### Record list
%%
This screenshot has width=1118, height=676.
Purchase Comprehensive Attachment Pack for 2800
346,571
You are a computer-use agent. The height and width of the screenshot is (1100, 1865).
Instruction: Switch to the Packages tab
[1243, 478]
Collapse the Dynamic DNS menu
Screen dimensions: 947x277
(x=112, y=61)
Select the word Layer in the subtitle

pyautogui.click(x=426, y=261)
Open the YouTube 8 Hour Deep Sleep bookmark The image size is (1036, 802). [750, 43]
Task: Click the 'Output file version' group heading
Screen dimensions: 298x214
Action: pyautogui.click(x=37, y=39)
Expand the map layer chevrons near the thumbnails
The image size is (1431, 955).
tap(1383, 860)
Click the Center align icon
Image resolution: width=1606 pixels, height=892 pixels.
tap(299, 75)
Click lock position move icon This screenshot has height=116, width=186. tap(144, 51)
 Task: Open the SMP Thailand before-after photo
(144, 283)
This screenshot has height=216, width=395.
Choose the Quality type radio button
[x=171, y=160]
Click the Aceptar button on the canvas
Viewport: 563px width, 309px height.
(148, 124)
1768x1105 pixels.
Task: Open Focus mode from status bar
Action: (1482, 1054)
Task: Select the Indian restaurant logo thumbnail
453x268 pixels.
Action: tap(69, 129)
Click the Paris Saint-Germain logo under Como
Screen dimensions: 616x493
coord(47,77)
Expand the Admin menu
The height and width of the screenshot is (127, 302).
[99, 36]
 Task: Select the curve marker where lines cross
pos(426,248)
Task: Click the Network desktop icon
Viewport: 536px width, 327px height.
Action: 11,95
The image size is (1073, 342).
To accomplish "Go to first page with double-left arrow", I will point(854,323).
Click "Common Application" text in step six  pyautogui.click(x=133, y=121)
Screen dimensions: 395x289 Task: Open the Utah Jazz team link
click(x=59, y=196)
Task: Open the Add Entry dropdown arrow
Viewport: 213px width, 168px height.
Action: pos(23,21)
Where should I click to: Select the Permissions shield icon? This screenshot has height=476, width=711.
%%
### Exercise goal
Give the records above as a numbered list, starting at the line that contains "Expand the Admin menu" and ending at the line that contains "Action: pos(23,21)". Include both of those lines and omit any blank lines.

### Answer to the problem
1. Expand the Admin menu
2. The height and width of the screenshot is (127, 302).
3. [99, 36]
4.  Task: Select the curve marker where lines cross
5. pos(426,248)
6. Task: Click the Network desktop icon
7. Viewport: 536px width, 327px height.
8. Action: 11,95
9. The image size is (1073, 342).
10. To accomplish "Go to first page with double-left arrow", I will point(854,323).
11. Click "Common Application" text in step six  pyautogui.click(x=133, y=121)
12. Screen dimensions: 395x289 Task: Open the Utah Jazz team link
13. click(x=59, y=196)
14. Task: Open the Add Entry dropdown arrow
15. Viewport: 213px width, 168px height.
16. Action: pos(23,21)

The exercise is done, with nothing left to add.